Alterations of Phospholamban Function Can Exhibit Cardiotoxic Effects Independent of Excessive Sarcoplasmic Reticulum Ca 2+ -ATPase Inhibition

Abstract

Background— Low activity of the sarco(endo)plasmic reticulum Ca 2+ -ATPase (SERCA2a) resulting from strong inhibition by phospholamban (PLN) can depress cardiac contractility and lead to dilated cardiomyopathy and heart failure. Here, we investigated whether PLN exhibits cardiotoxic effects via mechanisms other than chronic inhibition of SERCA2a by studying a PLN mutant, PLN R9C , that triggers cardiac failure in humans and mice.

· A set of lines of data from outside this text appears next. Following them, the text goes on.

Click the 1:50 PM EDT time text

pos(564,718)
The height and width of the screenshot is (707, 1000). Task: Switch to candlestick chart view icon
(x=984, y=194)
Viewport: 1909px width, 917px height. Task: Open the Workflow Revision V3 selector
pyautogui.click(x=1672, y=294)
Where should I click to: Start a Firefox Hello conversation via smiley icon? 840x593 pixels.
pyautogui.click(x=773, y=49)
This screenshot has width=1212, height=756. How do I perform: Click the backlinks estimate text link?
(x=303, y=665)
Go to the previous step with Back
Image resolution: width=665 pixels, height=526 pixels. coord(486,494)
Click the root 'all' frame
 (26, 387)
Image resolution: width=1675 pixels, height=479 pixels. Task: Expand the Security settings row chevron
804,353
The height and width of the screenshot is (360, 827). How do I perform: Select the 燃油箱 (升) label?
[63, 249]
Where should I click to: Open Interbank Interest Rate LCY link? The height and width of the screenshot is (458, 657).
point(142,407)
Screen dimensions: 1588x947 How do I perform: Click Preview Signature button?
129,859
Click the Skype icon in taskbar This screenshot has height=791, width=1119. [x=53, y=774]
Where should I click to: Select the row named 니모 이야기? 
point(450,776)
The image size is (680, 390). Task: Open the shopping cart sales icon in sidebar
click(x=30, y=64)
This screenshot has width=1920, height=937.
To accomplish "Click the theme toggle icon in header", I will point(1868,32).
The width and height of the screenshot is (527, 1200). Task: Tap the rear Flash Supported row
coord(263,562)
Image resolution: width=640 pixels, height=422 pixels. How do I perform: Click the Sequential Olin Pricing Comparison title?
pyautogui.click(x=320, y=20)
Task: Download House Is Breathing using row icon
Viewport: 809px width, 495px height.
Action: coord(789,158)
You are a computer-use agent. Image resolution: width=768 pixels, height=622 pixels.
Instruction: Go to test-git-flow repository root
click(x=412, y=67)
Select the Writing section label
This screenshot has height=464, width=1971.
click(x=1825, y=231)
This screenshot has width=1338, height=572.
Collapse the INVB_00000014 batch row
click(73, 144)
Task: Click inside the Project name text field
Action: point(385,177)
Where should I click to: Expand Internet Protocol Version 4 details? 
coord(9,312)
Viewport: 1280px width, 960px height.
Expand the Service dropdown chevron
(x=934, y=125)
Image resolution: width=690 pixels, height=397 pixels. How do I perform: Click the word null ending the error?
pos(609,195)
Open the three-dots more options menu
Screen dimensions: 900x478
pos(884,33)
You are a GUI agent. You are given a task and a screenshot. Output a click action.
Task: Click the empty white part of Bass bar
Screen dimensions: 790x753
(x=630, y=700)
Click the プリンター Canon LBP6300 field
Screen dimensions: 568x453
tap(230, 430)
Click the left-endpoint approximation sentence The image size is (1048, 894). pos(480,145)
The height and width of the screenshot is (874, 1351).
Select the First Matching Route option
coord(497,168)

Methods and Results— Because PLN R9C inhibits SERCA2a mainly by preventing deactivation of wild-type PLN, SERCA2a activity could be increased stepwise by generating mice that carry a PLN R9C transgene and 2, 1, or 0 endogenous PLN alleles (PLN +/+ +TgPLN R9C , PLN +/− +TgPLN R9C , and PLN −/− +TgPLN R9C , respectively). PLN −/− +TgPLN R9C hearts demonstrated accelerated sarcoplasmic reticulum Ca 2+ uptake rates and improved hemodynamics compared with PLN +/+ +TgPLN R9C mice but still responded poorly to β-adrenergic stimulation because PLN R9C impairs protein kinase A–mediated phosphorylation of both wild-type and mutant PLN. PLN +/+ +TgPLN R9C mice died of heart failure at 21±6 weeks, whereas heterozygous PLN +/− +TgPLN R9C mice survived to 48±11 weeks, PLN −/− +TgPLN R9C mice to 66±19 weeks, and wild-type mice to 94±27 weeks ( P <0.001). Although Ca 2+ reuptake kinetics in young PLN −/− +TgPLN R9C mice exceeded those measured in wild-type control animals, this parameter alone was not sufficient to prevent the eventual development of dilated cardiomyopathy. Conclusions— The data demonstrate an association between the dose-dependent inhibition of SERCA2a activity by PLN wt and the time of onset of heart failure and show that a weak inhibitor of SERCA2a, PLN R9C , which is diminished in its ability to modify the level of SERCA2a activity, leads to heart failure despite fast sarcoplasmic reticulum Ca 2+ reuptake.